TASK TO COMPLETE:
Present an exact copy of each line below.

Records drawn from a dataset:
↓

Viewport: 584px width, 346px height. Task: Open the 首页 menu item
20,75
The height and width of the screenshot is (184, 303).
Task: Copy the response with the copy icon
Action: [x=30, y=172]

↑

YOUR SOLUTION:
Viewport: 584px width, 346px height. Task: Open the 首页 menu item
20,75
The height and width of the screenshot is (184, 303).
Task: Copy the response with the copy icon
Action: [x=30, y=172]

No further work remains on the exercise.